#### [YOUR TASK]
Restate every record word for word, without the pictures.

#### [AVAILABLE DATA]
+ + + + + + +

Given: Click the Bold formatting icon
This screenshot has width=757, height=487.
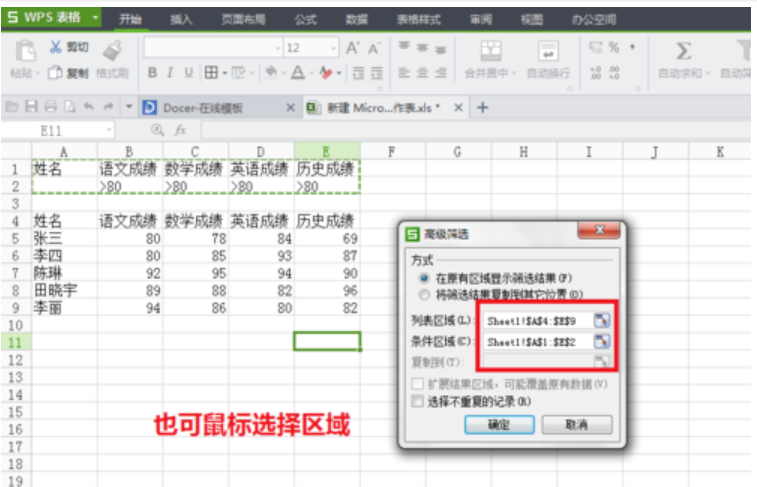Looking at the screenshot, I should pos(153,72).
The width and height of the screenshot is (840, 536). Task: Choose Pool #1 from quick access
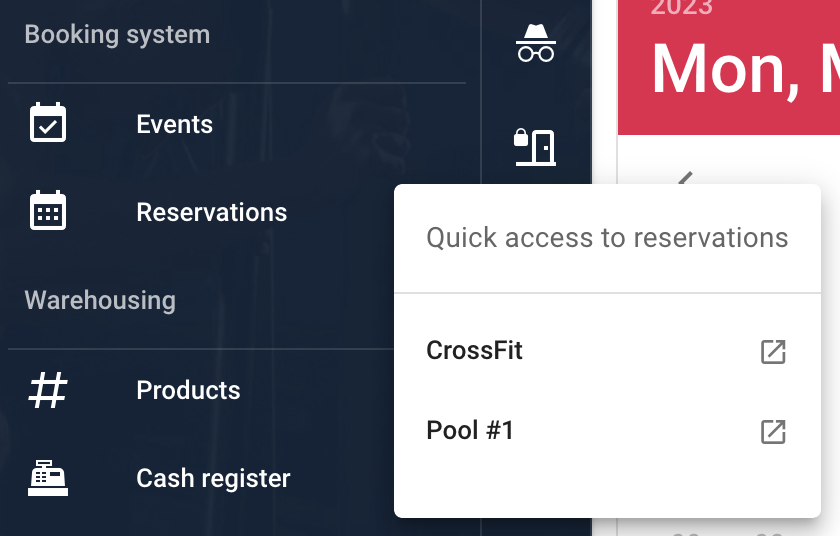(607, 431)
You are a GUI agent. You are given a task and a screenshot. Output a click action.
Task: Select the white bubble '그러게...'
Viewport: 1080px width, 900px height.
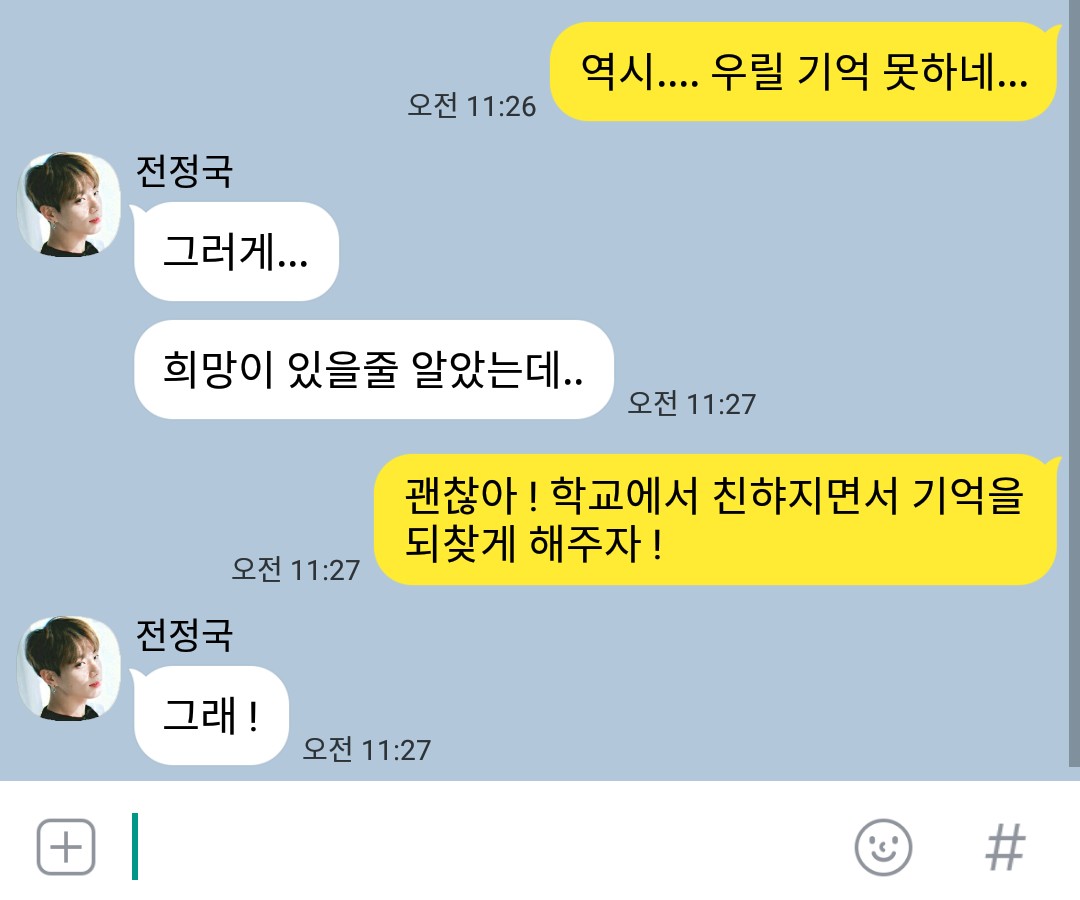[x=236, y=251]
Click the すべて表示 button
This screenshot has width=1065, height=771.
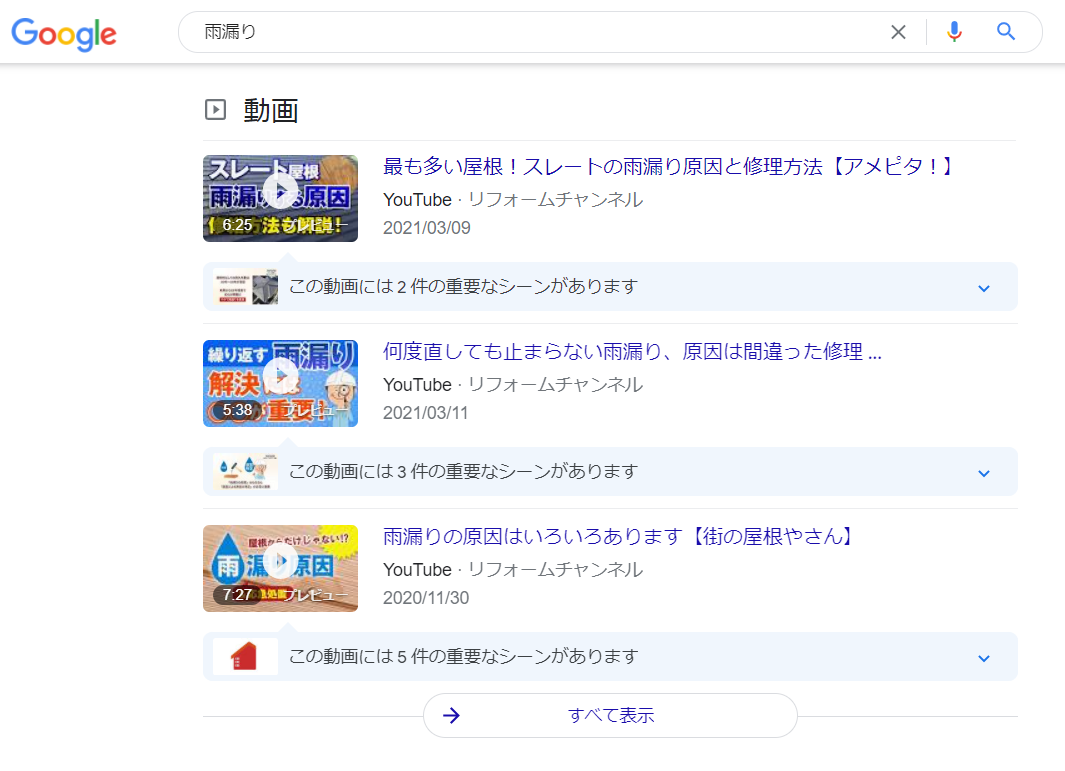[x=610, y=715]
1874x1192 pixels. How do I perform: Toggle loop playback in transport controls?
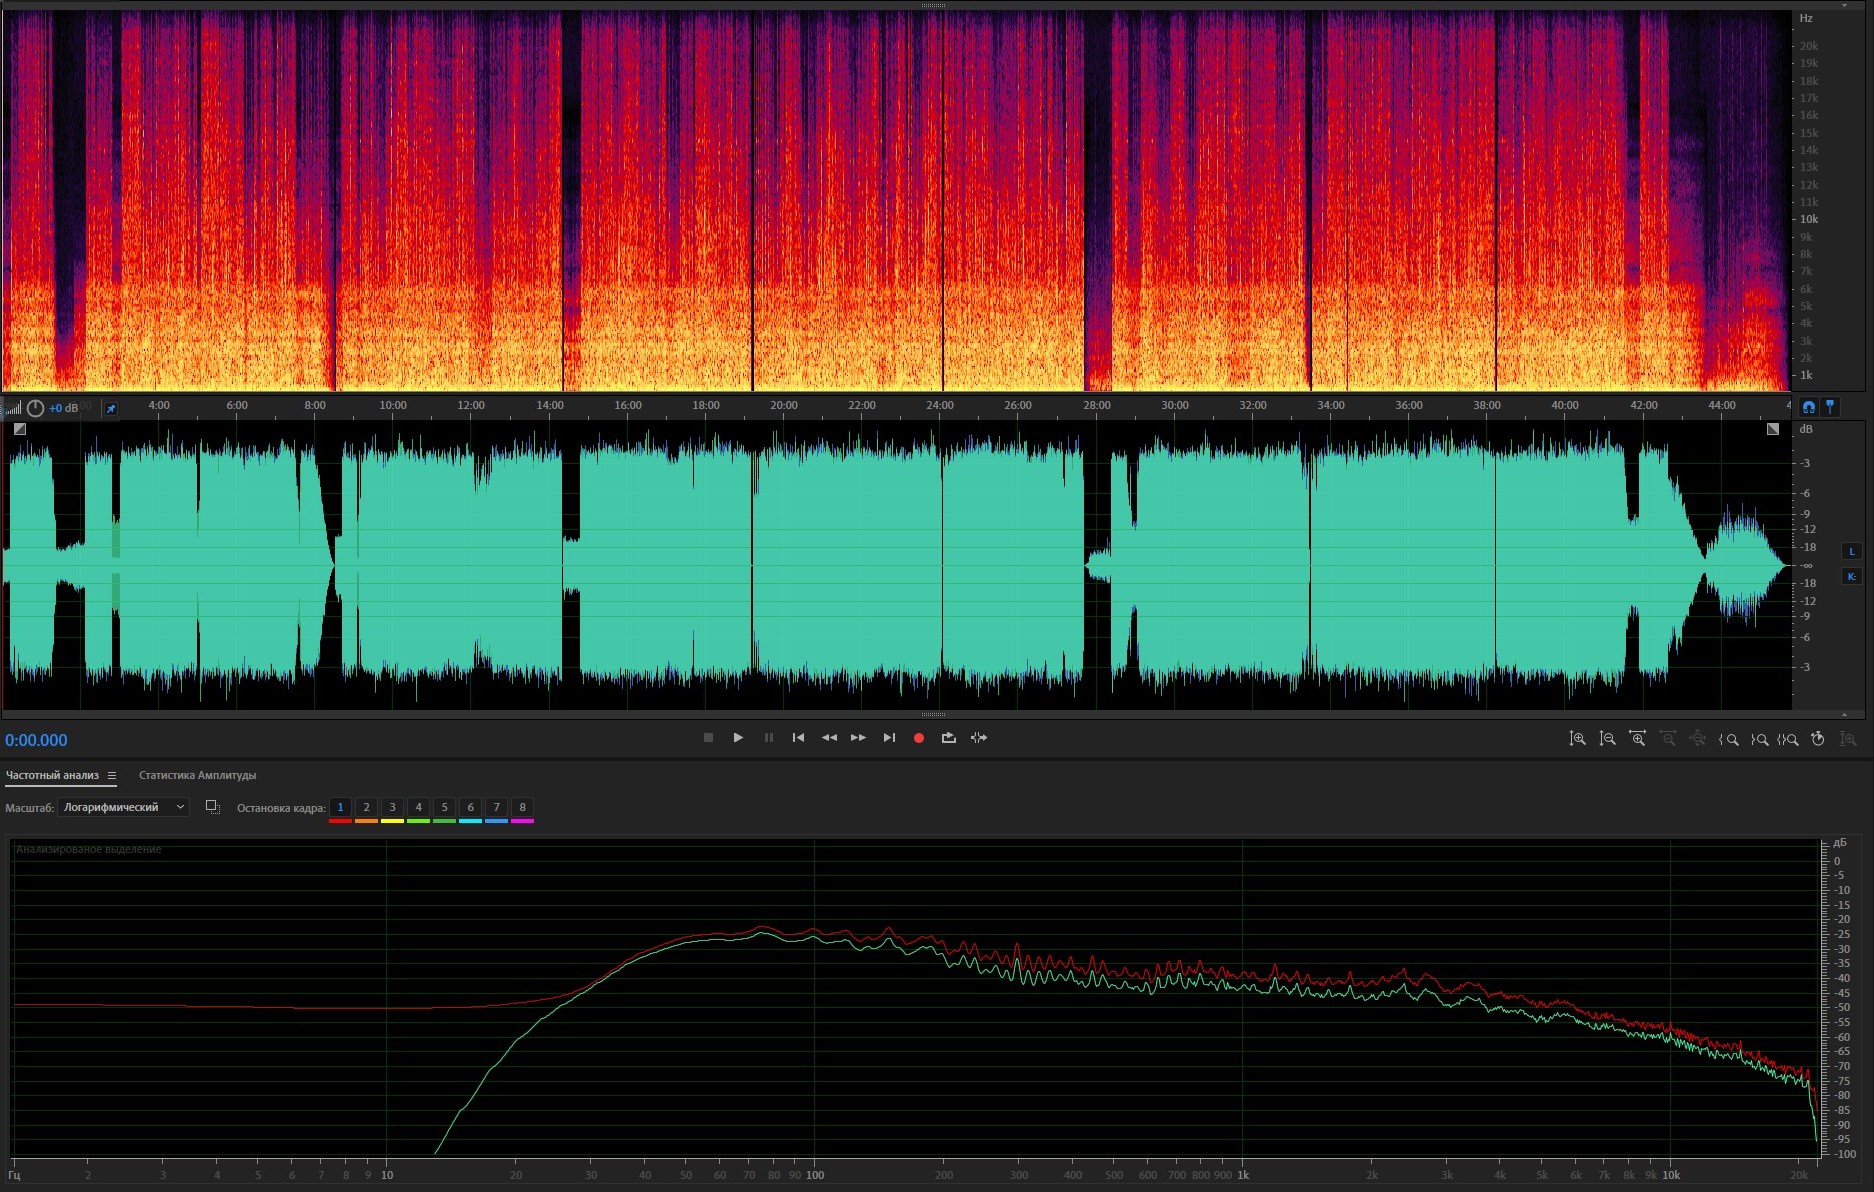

+ + + + + + +

#### [RESPONSE TO THE EXERCISE]
Given: Click the Bold formatting icon
This screenshot has width=757, height=487.
Looking at the screenshot, I should pos(153,72).
The width and height of the screenshot is (840, 536). Task: Choose Pool #1 from quick access
(607, 431)
You are a GUI agent. You are given a task and a screenshot. Output a click action.
Task: Select the white bubble '그러게...'
Viewport: 1080px width, 900px height.
[x=236, y=251]
Click the すべて表示 button
This screenshot has width=1065, height=771.
[x=610, y=715]
1874x1192 pixels. How do I perform: Toggle loop playback in transport controls?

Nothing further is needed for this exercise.